“My only advice is that she should hire more seasoned and respected professionals to surround her and help her with her career,” he wrote in a letter to the New York Post’s Page Six column.
Carey made global headlines with her headlining set which, leading up to midnight, went careening downhill as she got to “Emotions" and “We Belong Together." With the pop star apparently unable to hear through her in-ear monitor, she removed it completely. Then, unable to follow the backing track over the noise of the crowd, Carey eventually abandoned singing and lip-syncing all-together as she became frustrated, addressing the crowd, “I’m trying to be a good sport here.”
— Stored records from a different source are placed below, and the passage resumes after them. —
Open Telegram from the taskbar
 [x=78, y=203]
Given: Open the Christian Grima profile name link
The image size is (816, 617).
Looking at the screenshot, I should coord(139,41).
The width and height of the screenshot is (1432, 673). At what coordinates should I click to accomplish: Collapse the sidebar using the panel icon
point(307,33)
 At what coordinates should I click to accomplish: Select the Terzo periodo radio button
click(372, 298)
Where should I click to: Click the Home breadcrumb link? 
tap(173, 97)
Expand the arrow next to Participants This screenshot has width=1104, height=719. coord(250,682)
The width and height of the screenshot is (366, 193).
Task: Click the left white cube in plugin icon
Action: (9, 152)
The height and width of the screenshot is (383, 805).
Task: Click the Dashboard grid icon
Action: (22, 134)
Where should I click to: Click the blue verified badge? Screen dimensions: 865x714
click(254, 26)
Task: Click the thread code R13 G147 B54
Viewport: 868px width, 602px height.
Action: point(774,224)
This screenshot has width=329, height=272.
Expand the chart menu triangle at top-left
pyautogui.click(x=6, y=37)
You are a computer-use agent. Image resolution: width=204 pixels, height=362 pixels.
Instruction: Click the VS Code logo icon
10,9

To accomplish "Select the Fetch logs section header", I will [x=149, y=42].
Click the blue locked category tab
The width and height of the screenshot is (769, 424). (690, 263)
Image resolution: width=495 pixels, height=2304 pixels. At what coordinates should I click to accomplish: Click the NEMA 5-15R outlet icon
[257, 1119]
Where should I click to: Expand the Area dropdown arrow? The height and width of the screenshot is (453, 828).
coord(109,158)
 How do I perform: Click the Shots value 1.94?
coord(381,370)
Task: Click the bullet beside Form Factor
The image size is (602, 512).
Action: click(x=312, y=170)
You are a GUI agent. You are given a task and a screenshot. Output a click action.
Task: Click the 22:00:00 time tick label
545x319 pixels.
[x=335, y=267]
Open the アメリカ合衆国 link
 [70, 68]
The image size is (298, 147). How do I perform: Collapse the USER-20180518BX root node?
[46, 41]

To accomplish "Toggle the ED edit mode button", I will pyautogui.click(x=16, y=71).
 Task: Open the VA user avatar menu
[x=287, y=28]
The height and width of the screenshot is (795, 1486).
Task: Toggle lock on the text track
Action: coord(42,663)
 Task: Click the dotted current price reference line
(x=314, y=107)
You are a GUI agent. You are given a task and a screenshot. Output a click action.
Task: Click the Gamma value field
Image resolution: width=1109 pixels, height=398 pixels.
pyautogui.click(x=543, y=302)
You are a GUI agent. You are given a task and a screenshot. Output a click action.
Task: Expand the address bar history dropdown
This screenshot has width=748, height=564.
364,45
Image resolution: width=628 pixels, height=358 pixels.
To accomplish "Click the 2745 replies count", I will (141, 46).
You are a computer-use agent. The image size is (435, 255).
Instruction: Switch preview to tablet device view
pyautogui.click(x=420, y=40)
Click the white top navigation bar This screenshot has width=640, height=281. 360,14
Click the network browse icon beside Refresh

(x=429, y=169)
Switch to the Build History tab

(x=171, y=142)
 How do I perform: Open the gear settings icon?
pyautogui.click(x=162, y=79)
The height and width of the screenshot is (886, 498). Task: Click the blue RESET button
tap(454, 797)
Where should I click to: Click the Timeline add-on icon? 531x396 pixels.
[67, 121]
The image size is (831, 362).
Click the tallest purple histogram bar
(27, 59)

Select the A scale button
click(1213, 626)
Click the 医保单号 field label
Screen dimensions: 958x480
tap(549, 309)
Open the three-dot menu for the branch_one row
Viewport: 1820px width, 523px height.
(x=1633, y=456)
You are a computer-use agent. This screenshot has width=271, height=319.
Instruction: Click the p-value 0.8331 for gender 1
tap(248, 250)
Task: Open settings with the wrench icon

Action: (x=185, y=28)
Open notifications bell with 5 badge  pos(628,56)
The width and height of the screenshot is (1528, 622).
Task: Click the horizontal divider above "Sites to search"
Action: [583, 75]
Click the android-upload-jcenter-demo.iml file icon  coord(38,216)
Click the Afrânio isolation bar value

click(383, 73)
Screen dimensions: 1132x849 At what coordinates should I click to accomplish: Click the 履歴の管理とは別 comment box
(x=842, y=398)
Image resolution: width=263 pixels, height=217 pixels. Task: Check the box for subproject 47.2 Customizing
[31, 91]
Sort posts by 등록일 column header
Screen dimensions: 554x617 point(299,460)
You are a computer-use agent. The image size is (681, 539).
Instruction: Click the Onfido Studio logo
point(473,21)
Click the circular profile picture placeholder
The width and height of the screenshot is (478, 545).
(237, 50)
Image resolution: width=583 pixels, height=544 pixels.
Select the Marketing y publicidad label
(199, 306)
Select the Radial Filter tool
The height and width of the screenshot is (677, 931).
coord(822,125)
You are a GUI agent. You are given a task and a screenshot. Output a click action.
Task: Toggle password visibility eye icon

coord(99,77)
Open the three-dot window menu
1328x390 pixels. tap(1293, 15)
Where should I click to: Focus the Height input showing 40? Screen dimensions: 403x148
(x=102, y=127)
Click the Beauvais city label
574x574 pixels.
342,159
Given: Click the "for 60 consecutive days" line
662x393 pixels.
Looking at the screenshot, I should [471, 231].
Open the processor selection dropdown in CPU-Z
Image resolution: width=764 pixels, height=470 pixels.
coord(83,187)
Both camps deflected blame and presented conflicting explanations for what went wrong. The singer and her reps said the in-ear monitors were faulty (and that action wasn't taken on prior warnings) and BWR-PR's Nicole Perna told Billboard that "production set her up to fail."
Dick Clark Productions issued its own statement claiming, “To suggest that dcp ... would ever intentionally compromise the success of any artist is defamatory, outrageous and frankly absurd,” and insiders previously told Billboard that Carey’s tech team had her in-ears “set to the wrong frequency” and that she had used a body double for rehearsals earlier in the day.
Mottola, who recounted how he romanced, wed and later divorced Carey in his tell-all 2013 book Hitmaker: The Man and His Music, argued that Mariah’s World was an unnecessary distraction which “does absolutely nothing for her integrity, her credibility, or her massive talent.”
He added, “She should take a step back, think carefully and figure out what to do next.”
Carey’s manager Stella Bulochnikov reportedly fired back: “Really? Tommy is a relic. Did he give you that statement from a rotary phone?”
Billboard reached out to a rep for Mottola for additional comment.